This is most likely why I'm now getting more follow-up sales from B&N or Apple than Amazon, since the Kindles are full, but the Nooks and iPads aren't just yet.
Also, every book isn't the same. Some books will naturally sell better than others. Especially, I think, if you are writing in a niche genre, the subject itself will be more or less popular depending. In 2011, there were fewer post-apoc or prepper thriller stuffs. Now there are more, so it'll be a tougher sell. Seems pretty usual to me.
A different reason popped into my head: the industry is maturing. The playing field is ever more crowded. It used to be that anything sold. Now only the most attractive and otherwise high quality material sells.

I took a quick look at your books. I realize some are nonfiction, but IMO there are some obvious improvements to be made - in covers, in pricing, in branding, in clarity. Not saying they're bad, but with an ever-toughening market, maybe you need to look for ways to update things, to group and brand your series better, and then there's prices. Most of your ebook prices seem to be a bit high for today's market. With the saturation you are talking about, people may be deciding that 8.99 or 9.99 is too much to pay, when other comparable things are available.
Maybe it's not saturation, but a return to normal.  Like a hot new IPO, self publishing has taken off in the last five years, but now it's settling.  Also anything is hard to quantify when Amazon is still shaking things up every six to nine months.
Four days to 3K sales is still pretty speedy, if you ask me, so maybe not saturated. Maybe just damp? :)
G
If the ebook readers are saturated, perhaps we should push out some paperback copies.
Okey Dokey said:
If the ebook readers are saturated, perhaps we should push out some paperback copies.
Joe certainly does that! Better than any of the rest of us, I'll warrant.
E-book sales actually decreased last quarter, from what I recall reading in trade magazines, and I think 2014 was flat overall.
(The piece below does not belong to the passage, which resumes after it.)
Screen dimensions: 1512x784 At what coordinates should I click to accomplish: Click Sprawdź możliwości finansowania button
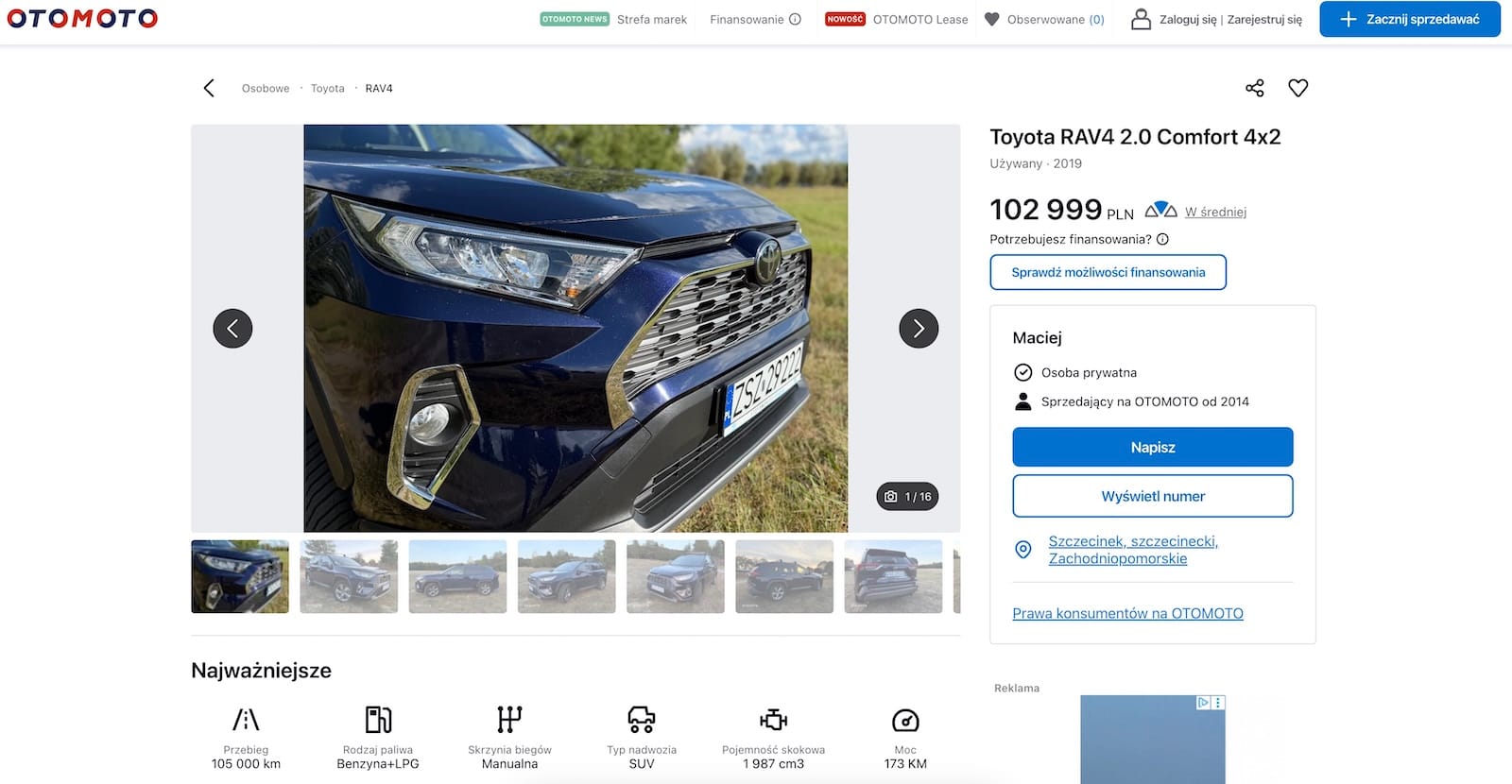tap(1108, 272)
What I think is saturated is the reader device market. Everyone that wanted one has one, and the initial rush to go out and just grab books is over.  And there aren't zillions of new people reading - if anything, the trend is that fewer adults read after they leave high school/college.

The tablet market also didn't really pan out like a lot of people thought, also. And tablet users are really too easily distracted by e-mail, browsing, etc, to make good novel readers. People went to bigger phones, but there you have even more distractions from reading.

The one category of sales that I recall was up is print.  Print sales are up 5% to 10% over last year. And I think a lot of us e-book writers forget what kind of numbers are getting pulled down by print books - "The Girl on the Train" sold 56,000 units last week. And that's just hardback, in one week. That works out to $1.5M in retail sales for that one week. That $1.5M gets spread out over the entire publishing industry, from retail, to distributors, to editors, publishers, artists, and so forth. When those same 56,000 units become $100K of e-book sales that go in an author's pocket, there is basically no knock-on effect except for that one author.  So basically you've got case A where the "book biz" gets $1.5M and case B (the e-book case) where the book biz gets $100K. So... the cards tend to get stacked in favor of trad publishing because each unit sale pushes more cash back into the business.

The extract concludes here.